Being social media savvy is now second nature to PR and is something that personally fascinates me. Similarly, our journo cousins have embraced this new medium – as enthusiastically as us – many setting up their own blogs, groups and micro-sites.
What’s less clear is how journalism uses social media to source articles and research stories. In this age of instant digital information, is the press release still the best way to grab a journos’ attention or should we dazzle them with blogs, forums and vodcasts? Even more worryingly, is PR still important to modern journalism?
A recent survey by Cision and the University of Sunderland, aimed to find out.
For all PRs holding your breath, fear not!
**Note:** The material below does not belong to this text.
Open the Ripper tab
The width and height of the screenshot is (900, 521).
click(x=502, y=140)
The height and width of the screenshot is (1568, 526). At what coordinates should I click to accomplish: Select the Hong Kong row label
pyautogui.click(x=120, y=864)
The survey showed journalists still view traditional sources like press releases and direct contact with PRs as paramount.
Although journalists’ use of social media and search engines over the past three years has increased, traditional channels are not being negated but are used in conjunction with social media.
In fact, only a small minority of respondents reported using traditional channels either more or less than they did three years ago.
The survey revealed networking sites such as LinkedIn and Facebook were the single most important social technology for journalism by approximately 30 per cent of UK respondents, with Twitter not far behind.
More surprisingly, Wikipedia was the most used online tool for journalists –with over 60% using the site to check and source stories at least once a week, compared to 22% for blogs, or 34% for news wire services.
However, story ideas, concepts and angles were still drummed up via traditional sources, such as direct PR contact and via corporate sites.
Overall it seems journos are not at all behind the times when it comes to social media – they have welcomed it with both hands. Thankfully it seems that PR is firmly in this three way embrace and PR is still in the middle.